Upon reaching the line that contains "The image size is (1904, 947)." in the records below, begin repeating every line exactly through the last one, skipping pictures.

::::

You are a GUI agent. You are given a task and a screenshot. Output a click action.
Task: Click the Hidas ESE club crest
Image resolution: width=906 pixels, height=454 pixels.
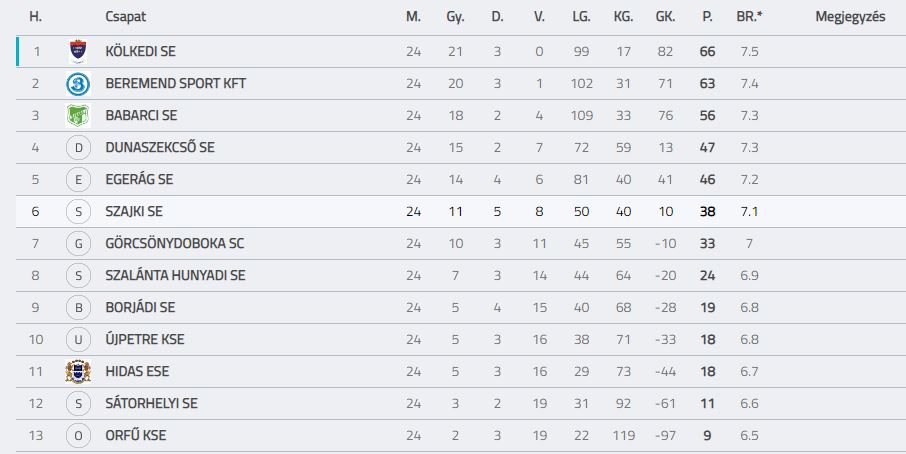(78, 371)
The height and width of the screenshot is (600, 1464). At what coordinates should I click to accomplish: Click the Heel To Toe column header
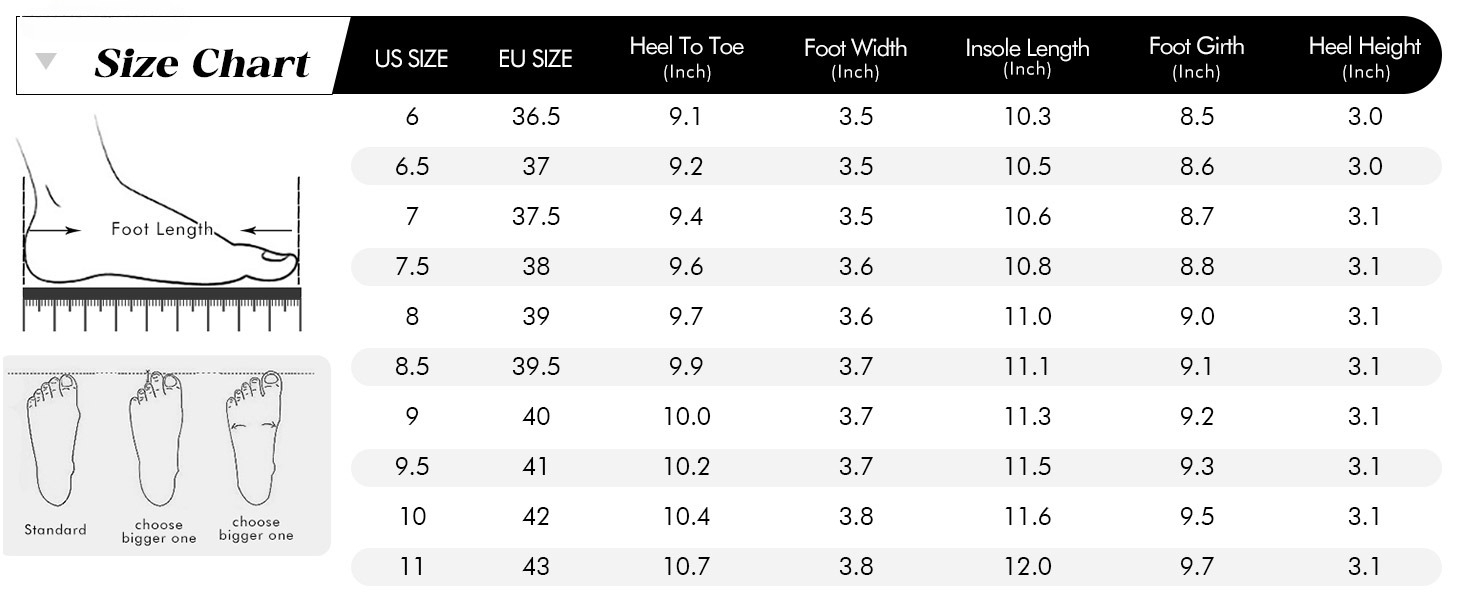click(687, 58)
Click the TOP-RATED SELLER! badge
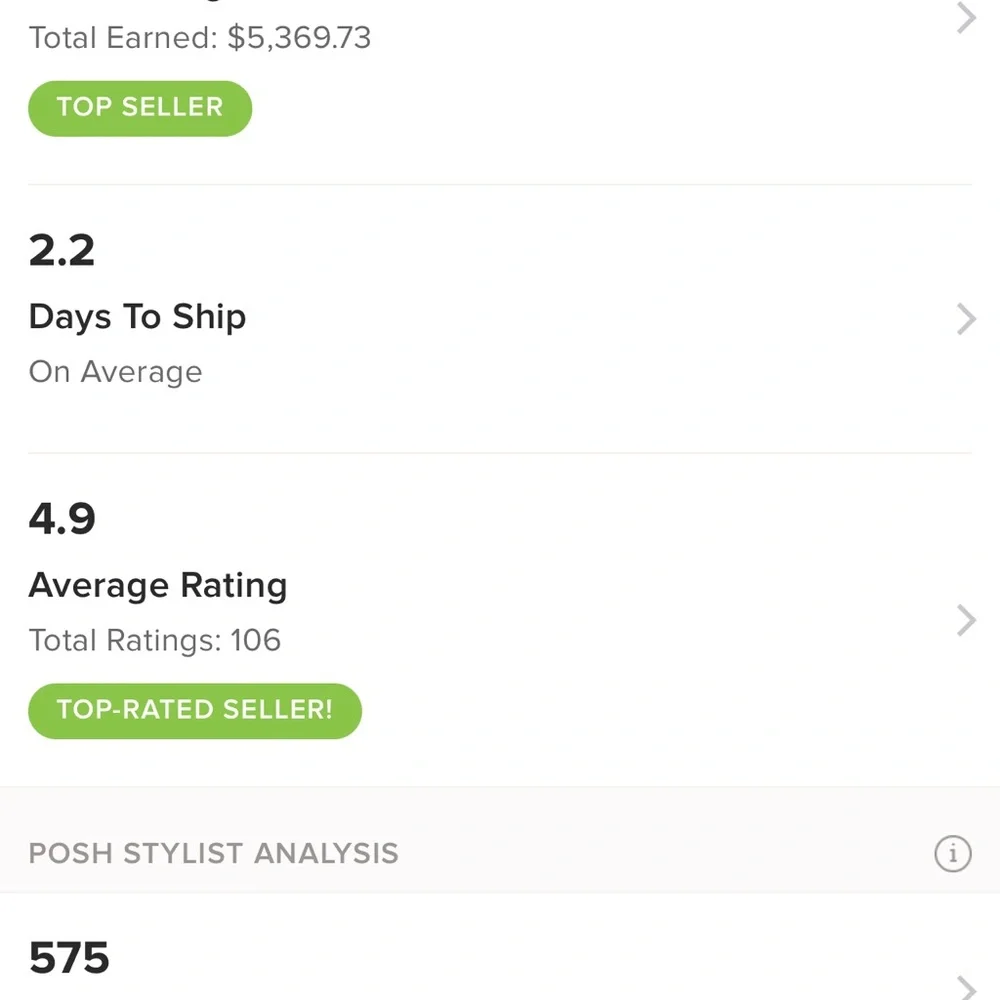The image size is (1000, 1000). click(x=194, y=710)
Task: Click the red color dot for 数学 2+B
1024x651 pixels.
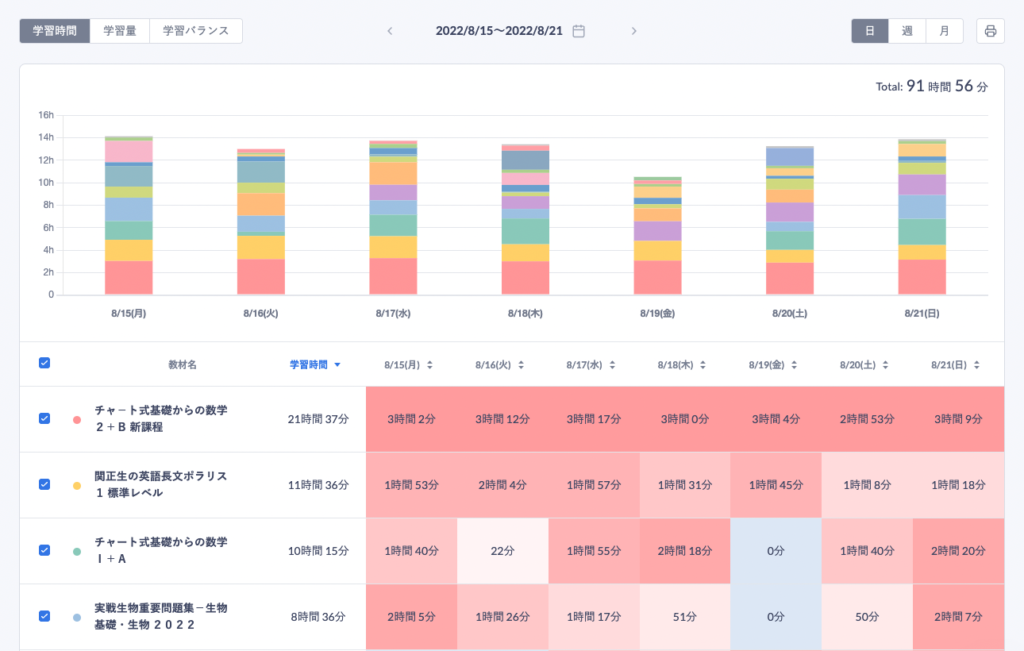Action: (77, 419)

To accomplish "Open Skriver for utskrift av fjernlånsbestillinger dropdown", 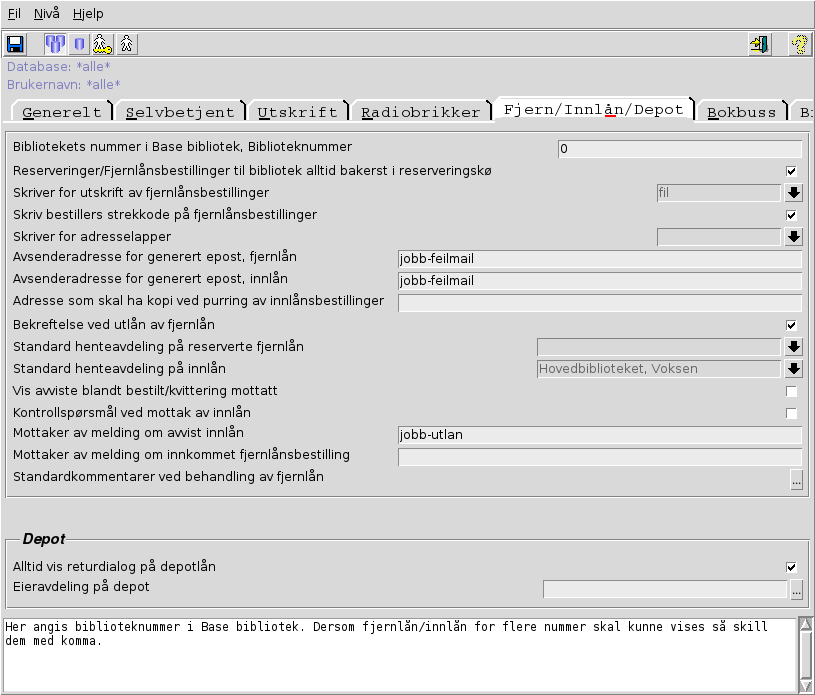I will coord(794,193).
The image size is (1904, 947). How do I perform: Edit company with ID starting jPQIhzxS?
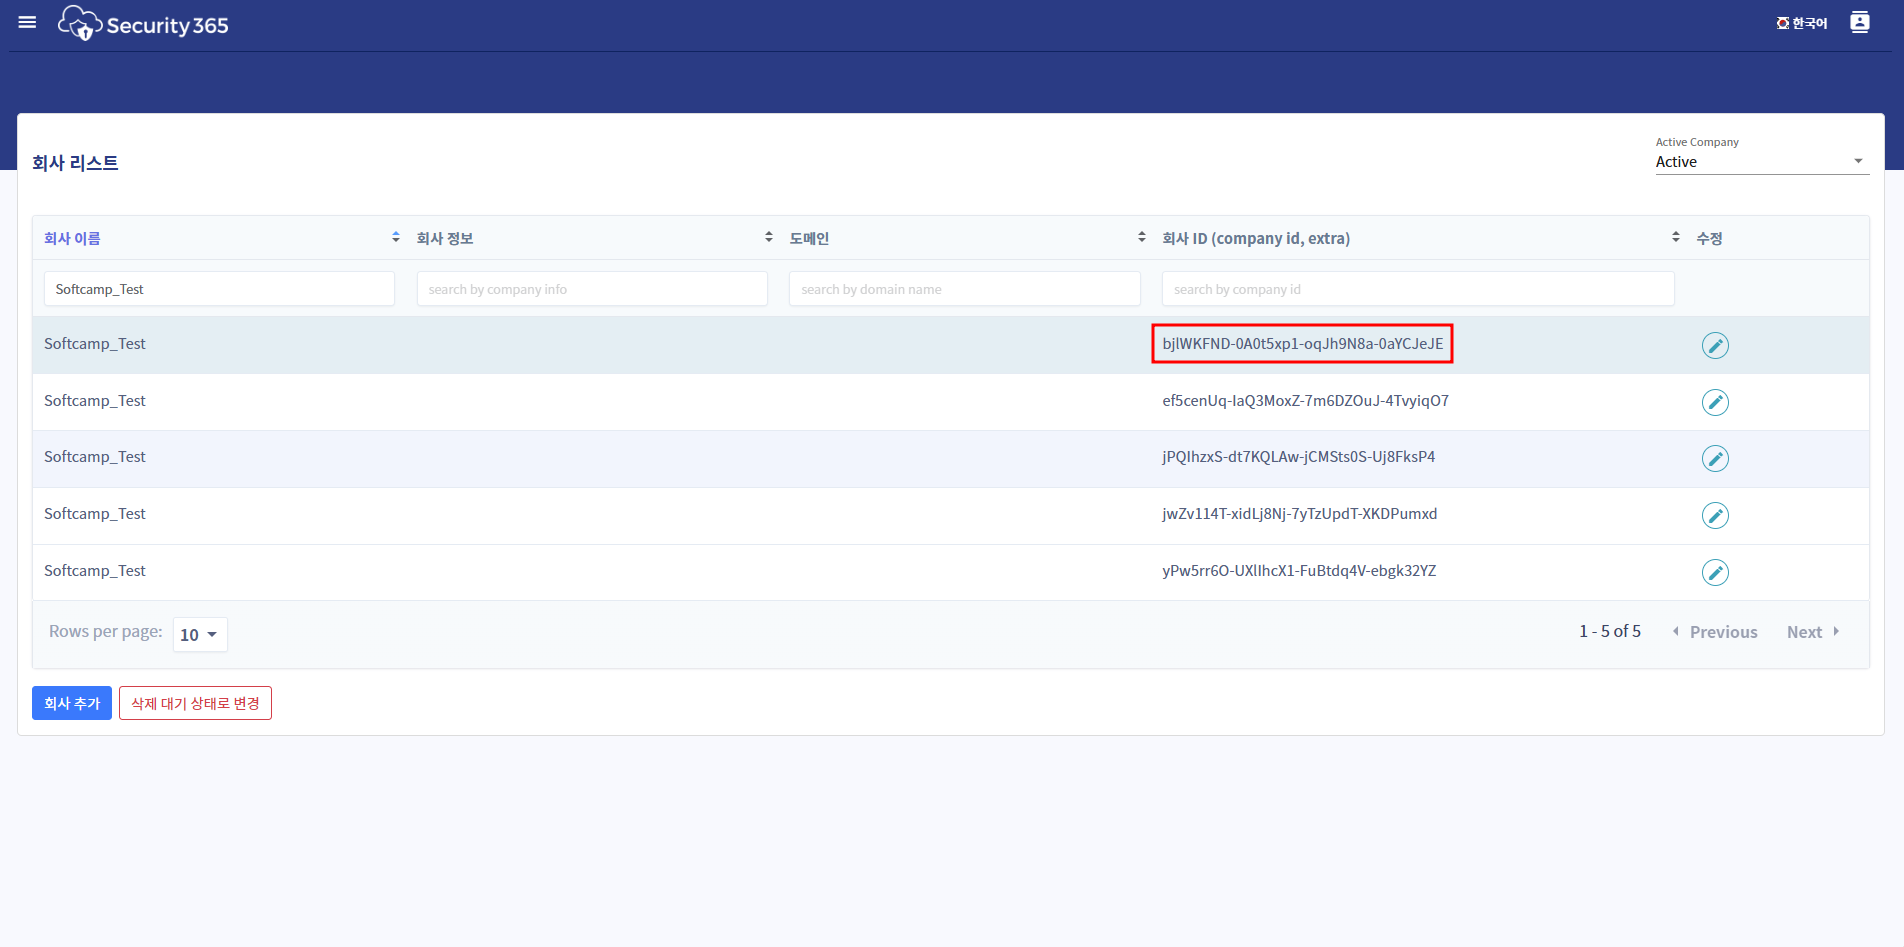(1714, 458)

::::

SOLUTION BELOW
The image size is (1904, 947). How do I perform: Edit company with ID starting jPQIhzxS?
(1714, 458)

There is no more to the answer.